◆ DOCUMENT SEGMENT ◆
* * * * *

"""Inheritance

@see: https://docs.python.org/3/tutorial/classes.html#inheritance

Inheritance is one of the principles of object-oriented programming. Since classes may share a lot
of the same code, inheritance allows a derived class to reuse the same code and modify accordingly
"""


# pylint: disable=too-few-public-methods
class Person:
    """Example of the base class"""
    def __init__(self, name):
        self.name = name

    def get_name(self):
        """Get person name"""
        return self.name


# The syntax for a derived class definition looks like this.
# pylint: disable=too-few-public-methods
class Employee(Person):
    """Example of the derived class

    The Base Class (in our case Person) must be defined in a scope containing the derived class
    definition. In place of a base class name, other arbitrary expressions are also allowed.

    Derived classes may override methods of their base classes. Because methods have no special
    privileges when calling other methods of the same object, a method of a base class that calls
    another method defined in the same base class may end up calling a method of a derived class
    that overrides it.

    An overriding method in a derived class may in fact want to extend rather than simply replace
    the base class method of the same name. There is a simple way to call the base class method
    directly: just call BaseClassName.methodname(self, arguments). This is occasionally useful to
    clients as well. (Note that this only works if the base class is accessible as BaseClassName
    in the global scope.)
    """
    def __init__(self, name, staff_id):
        Person.__init__(self, name)
        # You may also use super() here in order to avoid explicit using of parent class name:
        # >>> super().__init__(name)
        self.staff_id = staff_id

    def get_full_id(self):
        """Get full employee id"""

* * * * *

◆ DATA EXCERPT ◆
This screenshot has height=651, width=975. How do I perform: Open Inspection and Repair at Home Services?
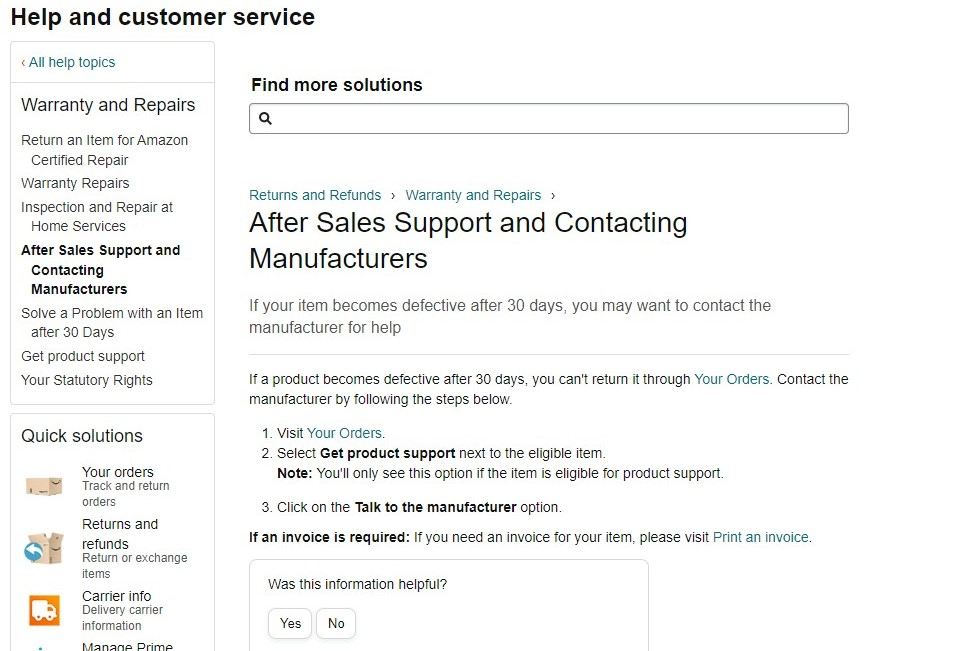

* * * * *

Carry on the Python inheritance example from the point where it stops.

◆ RESULT ◆
        return self.get_name() + ', ' + self.staff_id


def test_inheritance():
    """Inheritance."""

    # There’s nothing special about instantiation of derived classes: DerivedClassName() creates a
    # new instance of the class. Method references are resolved as follows: the corresponding class
    # attribute is searched, descending down the chain of base classes if necessary, and the method
    # reference is valid if this yields a function object.
    person = Person('Bill')
    employee = Employee('John', 'A23')

    assert person.get_name() == 'Bill'
    assert employee.get_name() == 'John'
    assert employee.get_full_id() == 'John, A23'

    # Python has two built-in functions that work with inheritance:
    #
    # - Use isinstance() to check an instance’s type: isinstance(obj, int) will be True only if
    # obj.__class__ is int or some class derived from int.
    #
    # - Use issubclass() to check class inheritance: issubclass(bool, int) is True since bool is
    # a subclass of int. However, issubclass(float, int) is False since float is not a subclass
    # of int.

    assert isinstance(employee, Employee)
    assert not isinstance(person, Employee)

    assert isinstance(person, Person)
    assert isinstance(employee, Person)

    assert issubclass(Employee, Person)
    assert not issubclass(Person, Employee)